E.On Climate & Renewables ha sviluppato la maggior parte (64%) dei 333 Mw collegati alla rete, davanti a Dong Energy (21%) e Vattenfall (11%). Per quanto riguarda i costruttori di turbine, Siemens ha fornito il 55% delle 118 già operative, per 183 Mw, seguita da Vestas (36% e 120 Mw) e Repower (9% e 30 Mw). Trovare i finanziamenti per progetti di ampie dimensioni continua a essere un problema rilevante per l'industria offshore, soprattutto per i singoli sviluppatori non riuniti in consorzi. «Prestiti da istituzioni pubbliche come la Banca europea per gli investimenti - ha ricordato Justin Wilkes dell'Ewea - sono indispensabili e hanno già supportato diversi progetti. Quest'aiuto deve essere ancora esteso».
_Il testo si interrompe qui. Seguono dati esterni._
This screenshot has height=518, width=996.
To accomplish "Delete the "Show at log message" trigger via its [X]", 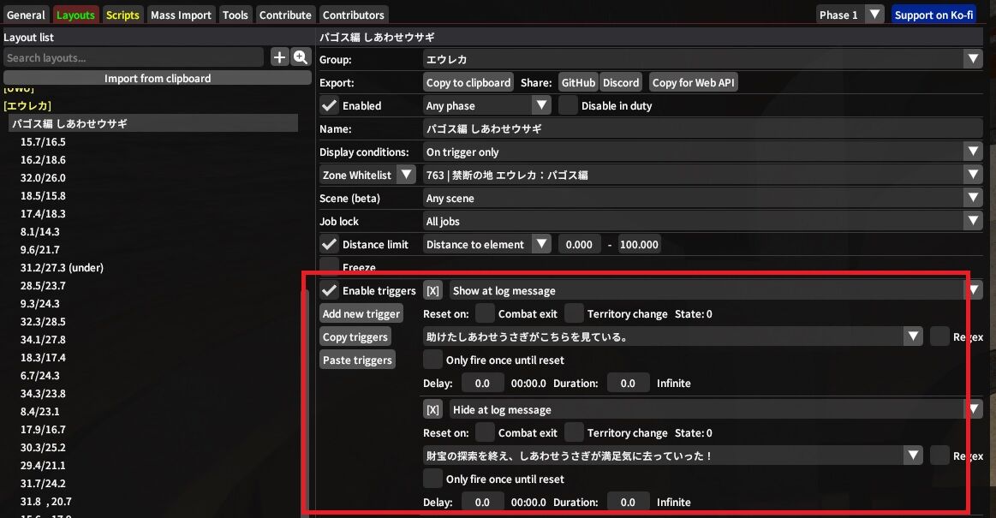I will [432, 290].
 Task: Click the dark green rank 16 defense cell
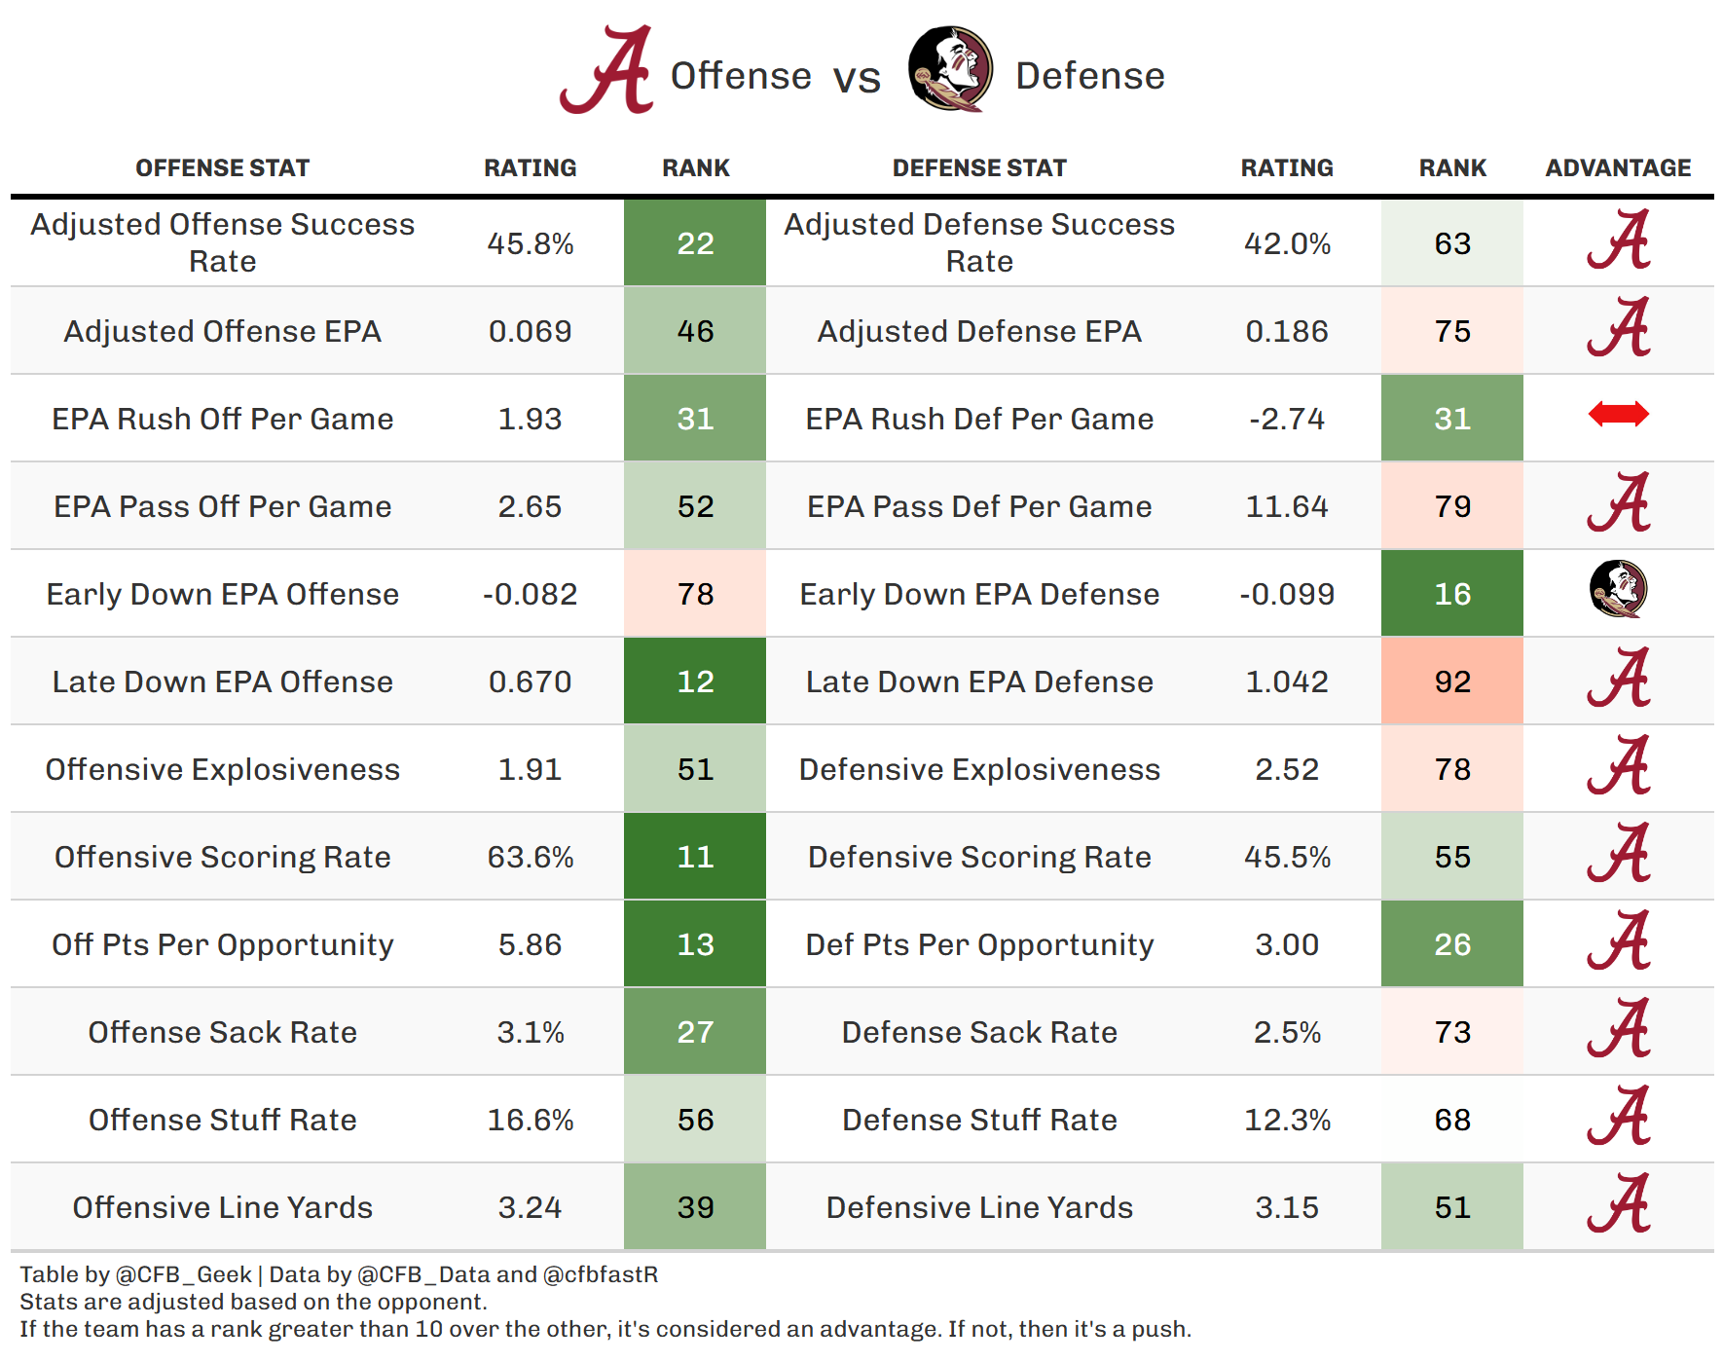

Negli Stati Uniti nasce una nuova lobby del settore
Anche l'industria eolica statunitense sta cercando nuove vie per rilanciare i progetti offshore. È dei giorni scorsi la creazione di una nuova lobby del settore, l'Offshore wind development coalition. Il gruppo avrà sede a Washington e comprende, oltre all'associazione americana dell'eolico (Awea, American wind energy association), sette compagnie tra cui Apex Wind, Cape Wind e Deepwater Wind. Secondo l'amministratore delegato dell'Awea, Denise Bode, le turbine marine sono un ottimo investimento per vari motivi: in particolare, la potenza dei venti al largo delle coste americane e la presenza di numerose città costiere che consumano molta energia elettrica. Finora, tuttavia, l'associazione americana non è riuscita a far decollare l'interesse politico verso le fattorie del vento installate sul mare.
La nuova lobby è un tentativo per affilare le armi dell'Awea. Due sono le questioni più urgenti per l'industria eolica a stelle e strisce: definire incentivi stabili e duraturi per l'energia prodotta dalle turbine offshore e accorciare i tempi per ottenere le autorizzazioni dei nuovi impianti. Gli Stati Uniti possiedono un ottimo potenziale di energia eolica offshore, soprattutto nella regione dei Grandi Laghi e lungo la costa orientale. Ora ci sono circa 5mila Mw di progetti in corso di definizione; secondo il Dipartimento dell'energia, 50mila dei 300mila Mw di capacità installabile entro il 2030 potrebbero arrivare dalle centrali marine.